** Start of PASSAGE SHOWN **

By Ryan Carlson, Technology Evangelist at Soracom
IoT suffers from a pilot problem that rarely gets discussed. It’s not a technical issue. It’s the frustrating scenario where a successful proof of concept gathers dust in a presentation for two years, gets rebranded as a “Phase 2 initiative,” and silently fades away when the internal champion departs the organization.
We’ve become incredibly skilled at creating 90-day demonstrations that prove a concept functions. Where we fall short is proving that it’s actually worth pursuing.
This distinction is far more critical than the industry is willing to acknowledge.
The unplanned gap
When an IoT pilot stalls, the post-mortem typically points the finger at technology. The connection was unstable. Integration proved more complex than anticipated. The hardware underperformed in real-world conditions. These are legitimate challenges. But they’re seldom the actual killers.
The real killers are far more subtle. The executives who greenlit the pilot struggle to explain the return on investment to their leadership. The end users who were never asked for input can’t see how the solution fits into their daily routines. Operations teams suddenly find themselves responsible for managing a fleet of SIMs and data pipelines that nobody allocated headcount to oversee. IT shuts the project down over security issues that should have been flagged in the first week, not the ninth. Sales teams can’t articulate the value proposition. Distributors feel the non-connected version worked just fine.

** End of PASSAGE SHOWN **
** Start of STORED DATA **

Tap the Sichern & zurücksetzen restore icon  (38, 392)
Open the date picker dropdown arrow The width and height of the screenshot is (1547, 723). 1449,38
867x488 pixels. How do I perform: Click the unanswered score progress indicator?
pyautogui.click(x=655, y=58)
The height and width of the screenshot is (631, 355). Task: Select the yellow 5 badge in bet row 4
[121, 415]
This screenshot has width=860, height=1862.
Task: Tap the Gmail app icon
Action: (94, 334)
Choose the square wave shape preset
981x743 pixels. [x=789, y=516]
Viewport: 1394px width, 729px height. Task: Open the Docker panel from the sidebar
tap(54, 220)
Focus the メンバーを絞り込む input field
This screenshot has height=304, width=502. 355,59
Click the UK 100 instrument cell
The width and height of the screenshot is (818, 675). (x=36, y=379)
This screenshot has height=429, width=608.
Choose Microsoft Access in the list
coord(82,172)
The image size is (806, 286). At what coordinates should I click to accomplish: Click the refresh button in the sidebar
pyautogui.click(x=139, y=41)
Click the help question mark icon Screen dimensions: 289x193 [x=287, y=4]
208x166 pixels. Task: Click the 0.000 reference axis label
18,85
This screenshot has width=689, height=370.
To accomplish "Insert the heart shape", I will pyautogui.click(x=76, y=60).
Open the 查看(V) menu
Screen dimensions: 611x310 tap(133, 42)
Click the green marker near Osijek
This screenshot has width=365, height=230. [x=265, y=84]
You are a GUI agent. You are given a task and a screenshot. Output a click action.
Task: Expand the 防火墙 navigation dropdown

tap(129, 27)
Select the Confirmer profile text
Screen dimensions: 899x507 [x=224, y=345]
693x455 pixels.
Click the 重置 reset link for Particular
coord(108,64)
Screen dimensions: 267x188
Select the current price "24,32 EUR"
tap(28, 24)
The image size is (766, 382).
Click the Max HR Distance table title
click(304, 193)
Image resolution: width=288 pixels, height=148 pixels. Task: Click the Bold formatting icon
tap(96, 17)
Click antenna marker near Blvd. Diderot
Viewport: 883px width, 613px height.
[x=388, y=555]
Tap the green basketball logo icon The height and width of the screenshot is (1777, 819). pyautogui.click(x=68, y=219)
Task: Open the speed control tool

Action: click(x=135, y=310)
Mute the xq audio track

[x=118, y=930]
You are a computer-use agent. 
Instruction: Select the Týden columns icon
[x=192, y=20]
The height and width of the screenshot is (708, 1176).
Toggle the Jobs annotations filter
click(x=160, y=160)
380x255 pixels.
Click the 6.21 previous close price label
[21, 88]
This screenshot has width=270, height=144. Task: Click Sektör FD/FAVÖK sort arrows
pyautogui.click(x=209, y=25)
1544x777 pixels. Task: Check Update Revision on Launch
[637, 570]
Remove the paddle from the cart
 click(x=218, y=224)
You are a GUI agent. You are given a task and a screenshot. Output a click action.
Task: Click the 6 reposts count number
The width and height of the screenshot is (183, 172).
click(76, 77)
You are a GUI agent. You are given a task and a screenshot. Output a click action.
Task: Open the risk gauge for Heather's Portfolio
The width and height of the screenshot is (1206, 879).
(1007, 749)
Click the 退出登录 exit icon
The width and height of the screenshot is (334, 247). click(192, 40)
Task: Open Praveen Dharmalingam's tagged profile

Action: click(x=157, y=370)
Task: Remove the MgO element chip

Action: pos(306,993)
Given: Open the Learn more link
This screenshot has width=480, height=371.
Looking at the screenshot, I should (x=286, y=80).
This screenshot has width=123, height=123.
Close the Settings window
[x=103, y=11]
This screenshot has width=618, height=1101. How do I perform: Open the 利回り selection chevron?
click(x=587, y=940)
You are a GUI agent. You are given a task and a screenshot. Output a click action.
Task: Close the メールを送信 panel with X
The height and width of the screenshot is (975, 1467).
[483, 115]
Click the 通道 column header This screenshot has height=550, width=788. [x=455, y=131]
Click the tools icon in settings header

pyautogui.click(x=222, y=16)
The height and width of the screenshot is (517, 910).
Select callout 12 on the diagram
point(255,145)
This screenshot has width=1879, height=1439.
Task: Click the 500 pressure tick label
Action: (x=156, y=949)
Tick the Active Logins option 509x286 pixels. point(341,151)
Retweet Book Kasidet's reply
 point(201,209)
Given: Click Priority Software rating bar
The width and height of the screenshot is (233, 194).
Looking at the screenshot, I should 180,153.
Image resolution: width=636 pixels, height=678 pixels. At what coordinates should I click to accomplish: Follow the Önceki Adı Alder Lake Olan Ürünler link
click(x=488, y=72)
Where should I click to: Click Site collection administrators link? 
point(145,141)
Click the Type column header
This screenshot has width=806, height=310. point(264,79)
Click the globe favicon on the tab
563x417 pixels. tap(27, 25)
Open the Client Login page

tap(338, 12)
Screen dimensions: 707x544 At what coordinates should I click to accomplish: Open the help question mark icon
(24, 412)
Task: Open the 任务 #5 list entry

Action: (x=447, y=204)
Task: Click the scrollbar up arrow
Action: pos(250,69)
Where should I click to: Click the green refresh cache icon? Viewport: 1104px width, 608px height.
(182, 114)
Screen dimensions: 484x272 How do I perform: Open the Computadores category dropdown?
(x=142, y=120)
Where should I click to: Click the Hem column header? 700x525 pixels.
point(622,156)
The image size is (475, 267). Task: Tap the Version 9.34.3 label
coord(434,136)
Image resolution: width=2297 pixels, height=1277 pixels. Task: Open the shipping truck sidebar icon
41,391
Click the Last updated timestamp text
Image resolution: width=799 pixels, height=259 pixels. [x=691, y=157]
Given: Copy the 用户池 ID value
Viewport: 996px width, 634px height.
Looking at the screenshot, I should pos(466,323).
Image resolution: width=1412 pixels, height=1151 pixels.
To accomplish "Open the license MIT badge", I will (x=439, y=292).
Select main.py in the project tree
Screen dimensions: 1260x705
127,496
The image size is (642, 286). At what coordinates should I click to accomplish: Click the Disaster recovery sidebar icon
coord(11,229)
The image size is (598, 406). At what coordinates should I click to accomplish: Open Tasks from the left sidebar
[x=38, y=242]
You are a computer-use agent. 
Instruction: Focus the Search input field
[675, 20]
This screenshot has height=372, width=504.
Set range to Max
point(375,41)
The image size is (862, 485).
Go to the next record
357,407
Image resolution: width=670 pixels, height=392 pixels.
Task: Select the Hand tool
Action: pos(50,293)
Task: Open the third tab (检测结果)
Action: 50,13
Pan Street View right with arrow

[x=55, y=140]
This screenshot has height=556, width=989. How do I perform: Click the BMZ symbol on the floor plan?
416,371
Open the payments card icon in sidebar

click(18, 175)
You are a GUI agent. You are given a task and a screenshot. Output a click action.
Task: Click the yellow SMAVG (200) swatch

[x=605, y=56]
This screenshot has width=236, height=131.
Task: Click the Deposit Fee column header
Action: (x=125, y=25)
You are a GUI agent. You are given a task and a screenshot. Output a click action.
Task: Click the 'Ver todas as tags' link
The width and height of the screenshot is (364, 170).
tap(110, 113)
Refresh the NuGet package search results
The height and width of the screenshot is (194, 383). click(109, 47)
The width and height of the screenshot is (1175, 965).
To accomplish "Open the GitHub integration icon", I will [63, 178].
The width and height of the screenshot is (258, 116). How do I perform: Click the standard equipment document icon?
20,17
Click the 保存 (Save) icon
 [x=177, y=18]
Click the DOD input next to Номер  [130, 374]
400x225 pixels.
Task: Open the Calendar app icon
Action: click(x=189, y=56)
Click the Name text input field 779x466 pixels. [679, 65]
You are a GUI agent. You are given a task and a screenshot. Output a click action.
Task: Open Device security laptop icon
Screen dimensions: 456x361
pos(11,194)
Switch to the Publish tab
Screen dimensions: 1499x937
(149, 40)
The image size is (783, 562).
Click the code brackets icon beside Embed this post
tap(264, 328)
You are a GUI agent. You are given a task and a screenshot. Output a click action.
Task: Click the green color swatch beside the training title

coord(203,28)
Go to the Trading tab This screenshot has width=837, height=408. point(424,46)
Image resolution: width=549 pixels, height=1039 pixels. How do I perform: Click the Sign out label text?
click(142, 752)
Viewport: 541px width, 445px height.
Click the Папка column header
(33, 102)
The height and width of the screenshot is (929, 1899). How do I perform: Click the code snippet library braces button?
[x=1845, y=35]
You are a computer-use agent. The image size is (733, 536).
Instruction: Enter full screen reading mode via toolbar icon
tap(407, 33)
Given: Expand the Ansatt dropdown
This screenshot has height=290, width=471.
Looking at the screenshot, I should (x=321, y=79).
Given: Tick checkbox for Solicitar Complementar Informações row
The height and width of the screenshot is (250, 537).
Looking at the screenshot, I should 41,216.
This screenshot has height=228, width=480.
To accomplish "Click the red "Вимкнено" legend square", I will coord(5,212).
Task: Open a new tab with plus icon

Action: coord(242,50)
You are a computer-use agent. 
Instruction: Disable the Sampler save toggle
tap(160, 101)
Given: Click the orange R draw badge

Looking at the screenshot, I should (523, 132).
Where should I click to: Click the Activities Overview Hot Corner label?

** End of STORED DATA **

=== TASK REQUIREMENTS ===
Can you write out the IoT pilot essay from "The real killers" to "worked just fine."? The rows have no connection to the IoT pilot essay.

=== WRITTEN RESPONSE ===
The real killers are far more subtle. The executives who greenlit the pilot struggle to explain the return on investment to their leadership. The end users who were never asked for input can’t see how the solution fits into their daily routines. Operations teams suddenly find themselves responsible for managing a fleet of SIMs and data pipelines that nobody allocated headcount to oversee. IT shuts the project down over security issues that should have been flagged in the first week, not the ninth. Sales teams can’t articulate the value proposition. Distributors feel the non-connected version worked just fine.